| Задания |
[1] Процитируйте дословно часть отрывка о плавании Гогена, начиная со слов «30 апреля пароход» и продолжая до слов «- сокрушался художник.» включительно.
[2] Продолжите отрывок о плавании Гогена, начав сразу после его последнего предложения.

---------- Фрагмент документа ----------

Гоген купил билет второго класса и теперь жалел об этом. Третий класс располагал почти теми же удобствами, а он сэкономил бы несколько сот франков. Между тем он уже сильно поистратился. Заплатил долги, ссудил пятьсот франков Шарлю Морису, наконец перед отъездом снял комнату на первом этаже на улице Буржуа, 9, по соседству с жильем Монфреда, для Жюльетты Юэ и купил ей швейную машину, чтобы она могла работать на дому. Надо же было случиться несчастью: девушка забеременела...

30 апреля пароход прибыл в Австралию. Следуя вдоль южного берега материка он поочередно останавливался в Олбани, Аделаиде и Мельбурне, потом двинулся к Сиднею. Австралия разочаровала Гогена. Тринадцатиэтажные дома, паровая конка и кебы, как в Лондоне. "Такие же туалеты и вызывающая роскошь. Стоило делать четыре тысячи лье, чтобы это увидеть!" - сокрушался художник.

До Новой Каледонии - конечного пункта маршрута, по которому следовали суда Управления пассажирского пароходства, - от Сиднея было всего три дня плавания. 12 мая "Океания" бросила якорь в порту Нумеа. Гоген уже в Адене начал беспокоиться, каким образом ему удастся добраться от Новой Каледонии до Таити. Сведения, которые ему удалось собрать, не утешали: быть может, придется ждать пересадки три, четыре, а то и пять месяцев. Поэтому, едва только он высадился в Нумеа, он тотчас отправился к губернатору. Это было очень разумно: увидев бумагу, которая подтверждала миссию Гогена, губернатор разрешил художнику отправиться на Таити на военном пароходе "Ла Вир", отплытие которого было назначено на 21 мая.

---------- Сохранённые данные ----------

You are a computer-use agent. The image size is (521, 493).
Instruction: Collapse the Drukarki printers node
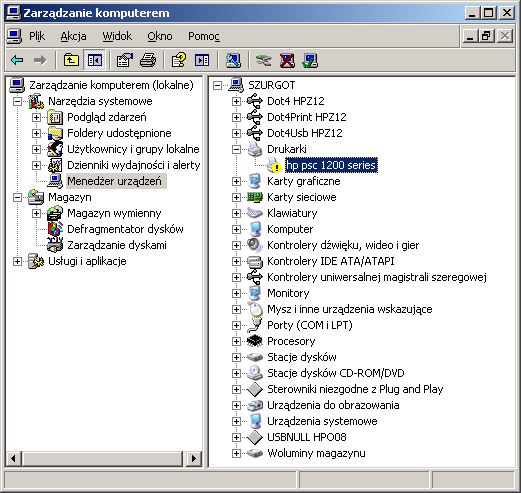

----------

| Ответы по заданиям |
[1]
30 апреля пароход прибыл в Австралию. Следуя вдоль южного берега материка он поочередно останавливался в Олбани, Аделаиде и Мельбурне, потом двинулся к Сиднею. Австралия разочаровала Гогена. Тринадцатиэтажные дома, паровая конка и кебы, как в Лондоне. "Такие же туалеты и вызывающая роскошь. Стоило делать четыре тысячи лье, чтобы это увидеть!" - сокрушался художник.

[2]
"Удивительная колония эта Нумеа! - писал Гоген жене. - Хорошенькая и презабавная. Чиновники, их жены. Семейства, которым при пяти тысячах франков жалованья хватает средств разъезжать в карете, дамы в роскошных туалетах! Разгадать эту загадку немыслимо! А всех богаче освободившиеся каторжники *, они-то в один прекрасный день и возьмут верх. От всего этого так и подмывает начать прожигать жизнь, заняться подделками, - если тебя осудят, ты в скором времени заживешь счастливо. В общем, каждый ищет счастья, где может".

* Новая Каледония была в ту пору местом ссылки. Каторжники отбывали срок наказания на острове Ну, напротив Нумеа.

На "Океании" Гоген плавал с чиновниками, на "Ла Вире" ему пришлось плыть с офицерами. Тут были и моряки и армейцы, которые ехали на место службы. Один из них, капитан Сватон, плыл с Гогеном до Таити, где должен был вступить в командование ротой морской пехоты, расквартированной в Папеэте.

На "Ла Вире" Гоген провел три недели.

Ночью 8 июня, на девятнадцатый день плавания, он заметил вдали зигзаги огней у подножия конусообразной зубчатой горы. Корабль обогнул Моореа, остров по соседству с Таити. Показалась земля, о которой так долго мечтал Гоген.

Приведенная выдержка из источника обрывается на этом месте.